A number of most common AdBlockers / Browser Privacy filters used are:

If you’re having issues, I’d suggest you start debugging with Ghostery first, this software is the most comprehensive analytics blocker out the there listed.

I had a look at the ga object. This is what it looks like when it loads successfully:

analytics.js ga object in it's successfully loaded state.

And what it looks like when it doesn’t load:

analytics.js ga object when it doesn't load

Based on this, I developed the quick solution below:

var url = "http://www.domsammut.com/"

/*
 * Simply checks that the loaded property exists 
 * and that it has a value of true. 
 */
if (ga.hasOwnProperty('loaded') && ga.loaded === true) {
    //Success, ga is loaded
    ga('send', 'event', {
        'eventCategory' : 'Outbound',
        'eventAction' : 'Link',
        'eventLabel' : url,
        'eventValue' : '1',
        'hitCallback' : function () {
            document.location = url;
        }
    });
} else {
    //Not loaded, continue without tracking the data
    document.location = url;
}

While in the past, if a user hasn’t been able to load Google Analytics, it hasn’t been a major concern as the send command fails silently.
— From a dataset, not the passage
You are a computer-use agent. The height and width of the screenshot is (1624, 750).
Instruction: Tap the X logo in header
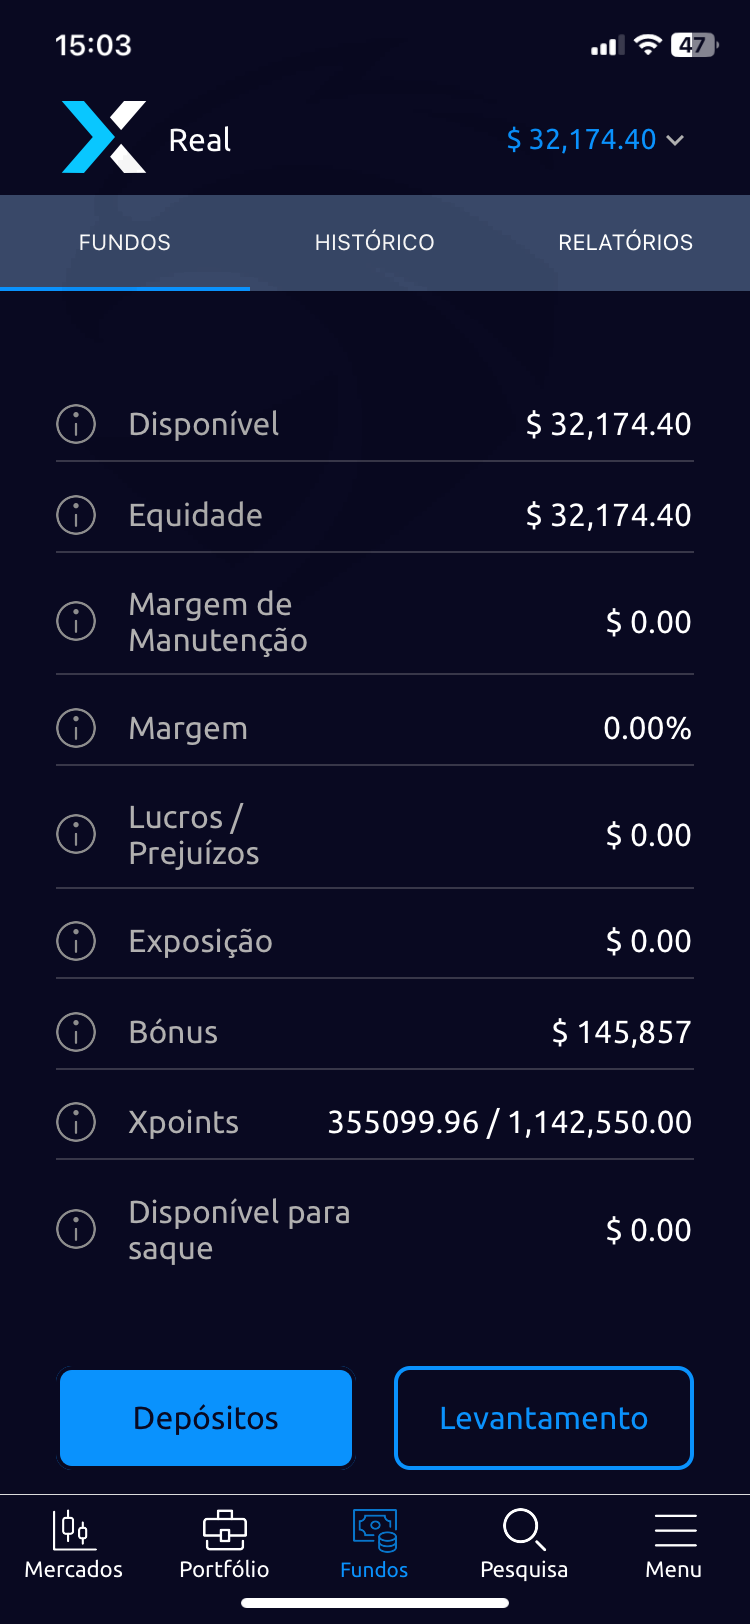(x=104, y=137)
While this is still the case with analytics.js, you can hook code into Google Analytics that is dependant on successfully completing the send command.

Note: This doesn’t solve the problem above, since the analytics.js script was not able to load at all.

Ideally, Google would expand this function so that you could pass a timeout value to execute your function regardless.

ga('send', 'event', {
    'eventCategory' : 'Outbound',
    'eventAction' : 'Link',
    'eventLabel' : url,
    'eventValue' : '1',
    'hitCallbackTimeout' : 500, // ms
    'hitCallback' : function () {
        document.location = url;
    }
});

Or have another function that gets triggered after X seconds with no response (time either defined by Google or optionally overridden by user).

ga('send', 'event', {
    'eventCategory' : 'Outbound',
    'eventAction' : 'Link',
    'eventLabel' : url,
    'eventValue' : '1',
    'hitCallback' : function () {
        document.location = url;
    },
    'hitCallbackFail' : function () {
        alert("Unable to send Google Analytics data");    
    }
});

In the mean time, hopefully this solution helps you out a little.